*** Material shown
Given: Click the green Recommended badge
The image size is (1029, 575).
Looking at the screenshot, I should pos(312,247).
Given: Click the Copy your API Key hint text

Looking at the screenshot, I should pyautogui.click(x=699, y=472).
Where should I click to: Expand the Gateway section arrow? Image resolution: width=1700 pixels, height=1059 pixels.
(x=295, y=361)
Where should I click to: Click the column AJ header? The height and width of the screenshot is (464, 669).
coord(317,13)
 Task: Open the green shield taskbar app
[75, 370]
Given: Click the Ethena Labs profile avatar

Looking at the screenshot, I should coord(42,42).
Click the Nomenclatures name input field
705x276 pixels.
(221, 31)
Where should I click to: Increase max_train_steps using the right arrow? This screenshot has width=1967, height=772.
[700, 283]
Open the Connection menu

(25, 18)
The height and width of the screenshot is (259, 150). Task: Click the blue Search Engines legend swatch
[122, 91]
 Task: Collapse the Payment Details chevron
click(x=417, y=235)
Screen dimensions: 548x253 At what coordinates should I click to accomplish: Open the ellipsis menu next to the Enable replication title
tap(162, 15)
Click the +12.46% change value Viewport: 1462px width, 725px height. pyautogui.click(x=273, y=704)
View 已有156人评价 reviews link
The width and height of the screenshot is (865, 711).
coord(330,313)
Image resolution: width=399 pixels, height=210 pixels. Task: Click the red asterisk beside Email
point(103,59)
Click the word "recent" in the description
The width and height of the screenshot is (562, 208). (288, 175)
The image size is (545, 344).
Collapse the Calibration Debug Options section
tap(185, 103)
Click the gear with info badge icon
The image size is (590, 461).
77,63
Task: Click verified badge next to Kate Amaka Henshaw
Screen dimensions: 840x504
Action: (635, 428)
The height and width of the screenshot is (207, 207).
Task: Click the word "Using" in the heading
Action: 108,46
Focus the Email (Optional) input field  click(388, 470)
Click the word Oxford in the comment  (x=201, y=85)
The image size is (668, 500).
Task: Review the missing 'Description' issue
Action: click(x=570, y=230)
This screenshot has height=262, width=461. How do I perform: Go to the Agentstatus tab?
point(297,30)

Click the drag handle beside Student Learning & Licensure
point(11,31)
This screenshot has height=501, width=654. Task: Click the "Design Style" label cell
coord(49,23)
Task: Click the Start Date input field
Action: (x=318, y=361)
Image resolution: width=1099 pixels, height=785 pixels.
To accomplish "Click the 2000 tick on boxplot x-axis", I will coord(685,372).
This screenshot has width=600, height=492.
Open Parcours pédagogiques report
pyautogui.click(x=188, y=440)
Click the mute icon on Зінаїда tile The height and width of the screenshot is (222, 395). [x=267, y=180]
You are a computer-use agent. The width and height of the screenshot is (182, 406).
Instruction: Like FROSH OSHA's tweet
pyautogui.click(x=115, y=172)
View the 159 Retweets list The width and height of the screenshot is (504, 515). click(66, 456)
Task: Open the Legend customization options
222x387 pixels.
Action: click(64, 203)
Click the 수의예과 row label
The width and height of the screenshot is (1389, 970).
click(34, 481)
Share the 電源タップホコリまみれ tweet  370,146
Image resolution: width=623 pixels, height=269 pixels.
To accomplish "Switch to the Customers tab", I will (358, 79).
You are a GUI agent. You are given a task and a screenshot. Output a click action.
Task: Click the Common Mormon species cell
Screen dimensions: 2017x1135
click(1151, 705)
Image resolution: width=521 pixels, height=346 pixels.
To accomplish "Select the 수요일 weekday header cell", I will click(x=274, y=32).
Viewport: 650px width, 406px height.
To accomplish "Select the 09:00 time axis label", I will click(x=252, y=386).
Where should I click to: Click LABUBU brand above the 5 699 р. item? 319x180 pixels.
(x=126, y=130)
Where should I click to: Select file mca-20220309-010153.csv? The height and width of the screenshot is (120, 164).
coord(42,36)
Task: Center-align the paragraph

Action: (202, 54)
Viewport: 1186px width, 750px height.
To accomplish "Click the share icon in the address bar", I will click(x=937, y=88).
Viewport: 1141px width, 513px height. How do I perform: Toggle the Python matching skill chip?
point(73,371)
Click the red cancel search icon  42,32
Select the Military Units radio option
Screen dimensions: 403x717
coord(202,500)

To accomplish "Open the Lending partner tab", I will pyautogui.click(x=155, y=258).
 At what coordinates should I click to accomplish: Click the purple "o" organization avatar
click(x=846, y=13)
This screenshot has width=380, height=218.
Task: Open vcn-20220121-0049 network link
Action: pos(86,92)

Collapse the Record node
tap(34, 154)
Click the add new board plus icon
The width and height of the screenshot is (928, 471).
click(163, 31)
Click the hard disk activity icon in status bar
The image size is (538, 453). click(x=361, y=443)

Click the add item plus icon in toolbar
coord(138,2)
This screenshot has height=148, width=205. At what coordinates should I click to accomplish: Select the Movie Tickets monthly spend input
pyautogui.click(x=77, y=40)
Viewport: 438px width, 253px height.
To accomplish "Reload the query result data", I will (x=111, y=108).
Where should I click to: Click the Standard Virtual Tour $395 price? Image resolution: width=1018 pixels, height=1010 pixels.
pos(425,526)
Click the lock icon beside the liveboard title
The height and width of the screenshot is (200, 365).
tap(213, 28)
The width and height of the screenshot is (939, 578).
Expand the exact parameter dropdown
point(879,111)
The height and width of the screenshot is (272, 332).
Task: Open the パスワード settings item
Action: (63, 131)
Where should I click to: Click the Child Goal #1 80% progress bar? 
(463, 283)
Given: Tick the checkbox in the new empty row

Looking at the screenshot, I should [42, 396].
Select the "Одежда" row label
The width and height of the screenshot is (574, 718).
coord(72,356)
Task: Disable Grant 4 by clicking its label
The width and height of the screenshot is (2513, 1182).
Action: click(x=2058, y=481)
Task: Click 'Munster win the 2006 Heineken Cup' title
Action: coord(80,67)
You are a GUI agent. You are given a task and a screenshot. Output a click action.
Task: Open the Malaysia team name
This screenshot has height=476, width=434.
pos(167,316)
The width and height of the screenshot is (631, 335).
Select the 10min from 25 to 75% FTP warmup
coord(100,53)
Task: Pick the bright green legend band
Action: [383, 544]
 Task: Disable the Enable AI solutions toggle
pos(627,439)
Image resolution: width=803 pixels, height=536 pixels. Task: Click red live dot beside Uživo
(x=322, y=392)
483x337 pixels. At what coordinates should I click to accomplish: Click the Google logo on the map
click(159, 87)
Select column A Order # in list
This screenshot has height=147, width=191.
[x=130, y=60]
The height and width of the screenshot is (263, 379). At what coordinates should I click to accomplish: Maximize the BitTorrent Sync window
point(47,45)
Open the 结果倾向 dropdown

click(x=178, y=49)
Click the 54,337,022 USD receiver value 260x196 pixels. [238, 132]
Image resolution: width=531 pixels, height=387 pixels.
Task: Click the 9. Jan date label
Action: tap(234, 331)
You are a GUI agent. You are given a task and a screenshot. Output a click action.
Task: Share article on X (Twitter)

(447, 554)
******
• **How to complete this task**
The response has to match the records above word for word.

• **Result of the exercise**
Given: Click the green Recommended badge
The image size is (1029, 575).
Looking at the screenshot, I should pos(312,247).
Given: Click the Copy your API Key hint text

Looking at the screenshot, I should pyautogui.click(x=699, y=472).
Where should I click to: Expand the Gateway section arrow? Image resolution: width=1700 pixels, height=1059 pixels.
(x=295, y=361)
Where should I click to: Click the column AJ header? The height and width of the screenshot is (464, 669).
coord(317,13)
 Task: Open the green shield taskbar app
[75, 370]
Given: Click the Ethena Labs profile avatar

Looking at the screenshot, I should coord(42,42).
Click the Nomenclatures name input field
705x276 pixels.
(221, 31)
Where should I click to: Increase max_train_steps using the right arrow? This screenshot has width=1967, height=772.
[700, 283]
Open the Connection menu

(25, 18)
The height and width of the screenshot is (259, 150). Task: Click the blue Search Engines legend swatch
[122, 91]
 Task: Collapse the Payment Details chevron
click(x=417, y=235)
Screen dimensions: 548x253 At what coordinates should I click to accomplish: Open the ellipsis menu next to the Enable replication title
tap(162, 15)
Click the +12.46% change value Viewport: 1462px width, 725px height. pyautogui.click(x=273, y=704)
View 已有156人评价 reviews link
The width and height of the screenshot is (865, 711).
coord(330,313)
Image resolution: width=399 pixels, height=210 pixels. Task: Click the red asterisk beside Email
point(103,59)
Click the word "recent" in the description
The width and height of the screenshot is (562, 208). (288, 175)
The image size is (545, 344).
Collapse the Calibration Debug Options section
tap(185, 103)
Click the gear with info badge icon
The image size is (590, 461).
77,63
Task: Click verified badge next to Kate Amaka Henshaw
Screen dimensions: 840x504
Action: (635, 428)
The height and width of the screenshot is (207, 207).
Task: Click the word "Using" in the heading
Action: 108,46
Focus the Email (Optional) input field  click(388, 470)
Click the word Oxford in the comment  (x=201, y=85)
The image size is (668, 500).
Task: Review the missing 'Description' issue
Action: click(x=570, y=230)
This screenshot has height=262, width=461. How do I perform: Go to the Agentstatus tab?
point(297,30)

Click the drag handle beside Student Learning & Licensure
point(11,31)
This screenshot has height=501, width=654. Task: Click the "Design Style" label cell
coord(49,23)
Task: Click the Start Date input field
Action: (x=318, y=361)
Image resolution: width=1099 pixels, height=785 pixels.
To accomplish "Click the 2000 tick on boxplot x-axis", I will coord(685,372).
This screenshot has width=600, height=492.
Open Parcours pédagogiques report
pyautogui.click(x=188, y=440)
Click the mute icon on Зінаїда tile The height and width of the screenshot is (222, 395). [x=267, y=180]
You are a computer-use agent. The width and height of the screenshot is (182, 406).
Instruction: Like FROSH OSHA's tweet
pyautogui.click(x=115, y=172)
View the 159 Retweets list The width and height of the screenshot is (504, 515). click(66, 456)
Task: Open the Legend customization options
222x387 pixels.
Action: click(64, 203)
Click the 수의예과 row label
The width and height of the screenshot is (1389, 970).
click(34, 481)
Share the 電源タップホコリまみれ tweet  370,146
Image resolution: width=623 pixels, height=269 pixels.
To accomplish "Switch to the Customers tab", I will (358, 79).
You are a GUI agent. You are given a task and a screenshot. Output a click action.
Task: Click the Common Mormon species cell
Screen dimensions: 2017x1135
click(1151, 705)
Image resolution: width=521 pixels, height=346 pixels.
To accomplish "Select the 수요일 weekday header cell", I will click(x=274, y=32).
Viewport: 650px width, 406px height.
To accomplish "Select the 09:00 time axis label", I will click(x=252, y=386).
Where should I click to: Click LABUBU brand above the 5 699 р. item? 319x180 pixels.
(x=126, y=130)
Where should I click to: Select file mca-20220309-010153.csv? The height and width of the screenshot is (120, 164).
coord(42,36)
Task: Center-align the paragraph

Action: (202, 54)
Viewport: 1186px width, 750px height.
To accomplish "Click the share icon in the address bar", I will click(x=937, y=88).
Viewport: 1141px width, 513px height. How do I perform: Toggle the Python matching skill chip?
point(73,371)
Click the red cancel search icon  42,32
Select the Military Units radio option
Screen dimensions: 403x717
coord(202,500)

To accomplish "Open the Lending partner tab", I will pyautogui.click(x=155, y=258).
 At what coordinates should I click to accomplish: Click the purple "o" organization avatar
click(x=846, y=13)
This screenshot has width=380, height=218.
Task: Open vcn-20220121-0049 network link
Action: pos(86,92)

Collapse the Record node
tap(34, 154)
Click the add new board plus icon
The width and height of the screenshot is (928, 471).
click(163, 31)
Click the hard disk activity icon in status bar
The image size is (538, 453). click(x=361, y=443)

Click the add item plus icon in toolbar
coord(138,2)
This screenshot has height=148, width=205. At what coordinates should I click to accomplish: Select the Movie Tickets monthly spend input
pyautogui.click(x=77, y=40)
Viewport: 438px width, 253px height.
To accomplish "Reload the query result data", I will (x=111, y=108).
Where should I click to: Click the Standard Virtual Tour $395 price? Image resolution: width=1018 pixels, height=1010 pixels.
pos(425,526)
Click the lock icon beside the liveboard title
The height and width of the screenshot is (200, 365).
tap(213, 28)
The width and height of the screenshot is (939, 578).
Expand the exact parameter dropdown
point(879,111)
The height and width of the screenshot is (272, 332).
Task: Open the パスワード settings item
Action: (63, 131)
Where should I click to: Click the Child Goal #1 80% progress bar? 
(463, 283)
Given: Tick the checkbox in the new empty row

Looking at the screenshot, I should [42, 396].
Select the "Одежда" row label
The width and height of the screenshot is (574, 718).
coord(72,356)
Task: Disable Grant 4 by clicking its label
The width and height of the screenshot is (2513, 1182).
Action: click(x=2058, y=481)
Task: Click 'Munster win the 2006 Heineken Cup' title
Action: coord(80,67)
You are a GUI agent. You are given a task and a screenshot. Output a click action.
Task: Open the Malaysia team name
This screenshot has height=476, width=434.
pos(167,316)
The width and height of the screenshot is (631, 335).
Select the 10min from 25 to 75% FTP warmup
coord(100,53)
Task: Pick the bright green legend band
Action: [383, 544]
 Task: Disable the Enable AI solutions toggle
pos(627,439)
Image resolution: width=803 pixels, height=536 pixels. Task: Click red live dot beside Uživo
(x=322, y=392)
483x337 pixels. At what coordinates should I click to accomplish: Click the Google logo on the map
click(159, 87)
Select column A Order # in list
This screenshot has height=147, width=191.
[x=130, y=60]
The height and width of the screenshot is (263, 379). At what coordinates should I click to accomplish: Maximize the BitTorrent Sync window
point(47,45)
Open the 结果倾向 dropdown

click(x=178, y=49)
Click the 54,337,022 USD receiver value 260x196 pixels. [238, 132]
Image resolution: width=531 pixels, height=387 pixels.
Task: Click the 9. Jan date label
Action: tap(234, 331)
You are a GUI agent. You are given a task and a screenshot. Output a click action.
Task: Share article on X (Twitter)

(447, 554)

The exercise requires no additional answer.